I have a table of polygons representing travel time isochrones on particular days. For each origin point, there are five isochrone geometries (stored in separate rows). For each origin point, I want to rasterise the five isochrones (a binary NULL or 1), and then combine them into a single raster layer. This raster layer requires a simple map algebra: sum/5, so that each origin will in the end be associated with a single raster layer that has values in [NULL, 0.2, 0.4, 0.6, 0.8, 1] depending on how many of the constituent layers overlap. It is a probability surface.

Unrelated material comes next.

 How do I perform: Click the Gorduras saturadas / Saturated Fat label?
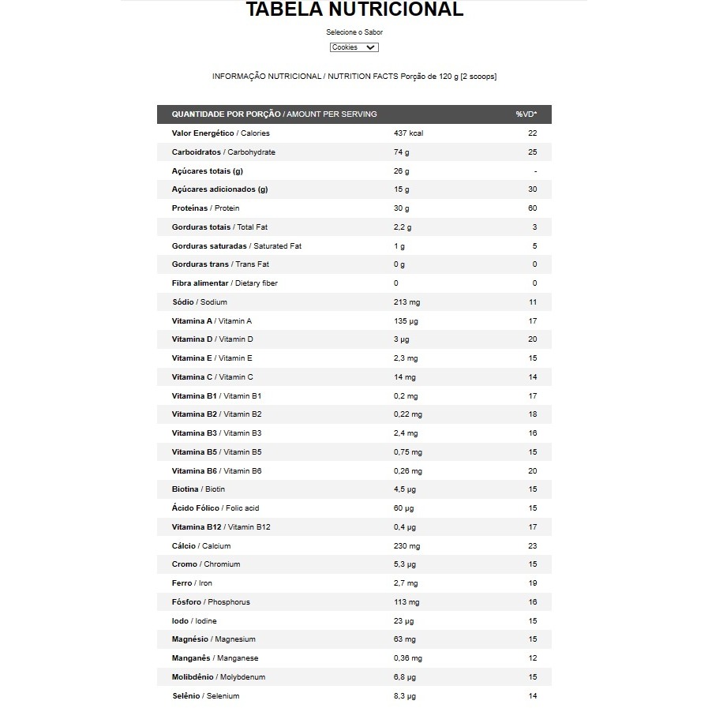[237, 246]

My data is all stored in Postgres 9.3 (with PostGIS). My problem is that while I want to learn to use PostGIS raster, it seems to have a really steep learning curve, and all of the examples I can find deal with a single raster layer. In the examples, this layer is used as part of a polygon overlay, perhaps averaging the value of the raster for each polygon. I haven't found a replicable example for combining: a) vector --> raster b) map algebra; and c) GROUP BY attribute as per my first paragraph.
I'm OK using GDAL or GRASS if I have to in order to perform this task, but this seems like something PostGIS should be able to handle; it would be convenient to do so given my input data is already PostGIS geometry; and I really want to come to terms with PostGIS raster.
Some sample data structure:
areaid time date isogeom (polygon)
1000 07:15:00 2014-05-05 xxx
1000 07:15:00 2014-05-06 xxy
...
1006 07:15:00 2014-05-05 zzz
I want to rasterise, group by areaid, and then perform the map algebra to come to:
areaid isorast (raster)
1000 aaa
1006 bbb
I have not been successful containing this to PostGIS. My approach has been to convert the vector to raster, dump the rasters to arrays, and perform the combination with numpy arrays via psycopg2, before writing them to a GeoTIFF (to maybe be put back in PostGIS). Not ideal, but do-able.